バジュラとは突入作戦以来共存関係にあり、完全に無害化していた。
それは新たな遊び相手を見つけたのか、市街地内に降りていく。
その市内にはたくさんの人の営みがあった。
道行く人々の笑顔と躍動。
ビルの建築に汗を流すゼントラーディ(巨人族)のおじさん。
民生用にデチューンされたデストロイド(人型陸戦兵器)の中で、昼食の弁当をかき込む土木会社の青年。
公園では数組のカップルが平和な時を過ごしており、その周りを子供達が走り回っている。
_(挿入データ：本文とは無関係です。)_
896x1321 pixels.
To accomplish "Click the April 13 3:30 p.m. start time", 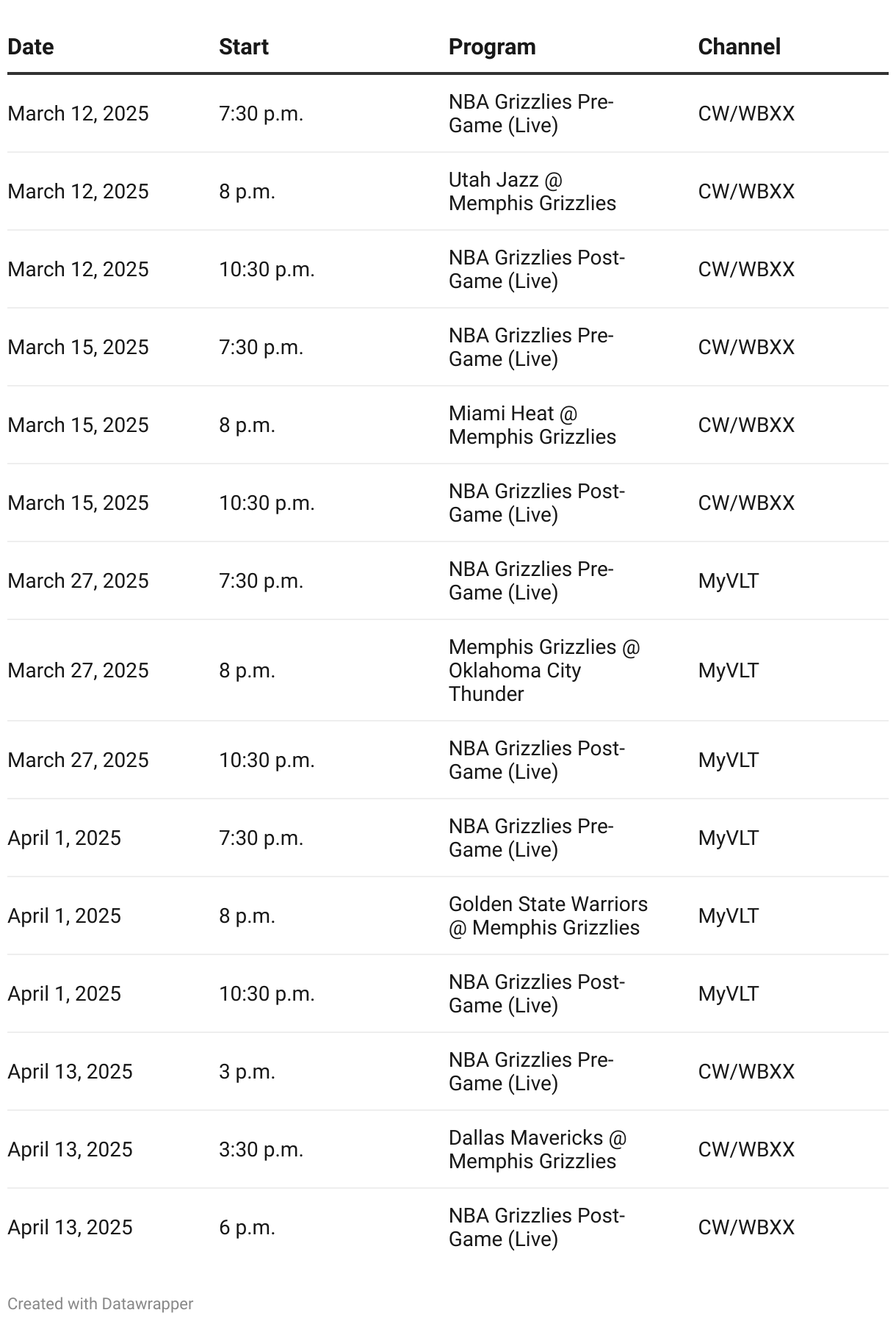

どうやらさっきのバジュラはその子供達の元に向かったらしい。子供達はバジュラを混ぜて鬼ごっこのようなものを始めた。
その子供達の保護者は以前の記憶が蘇るのか釈然としない面持ちだが、ゼントラーディ人全てが悪くないというのと同じ理屈でなんとかねじ伏せた。
相手を受け入れられるという姿勢は移民船に乗る上で必要な資質だ。
でなければ異星人に遭遇する度に戦争をすることになる。我々は殴り屋ではない。相手が友好的ならそれに越したことはないのだ。
それにバジュラは、ここ1年に渡る人間との生活によって、犬以上の個々の知能を持つことができるようになり、十分人の生活に馴染むことができた。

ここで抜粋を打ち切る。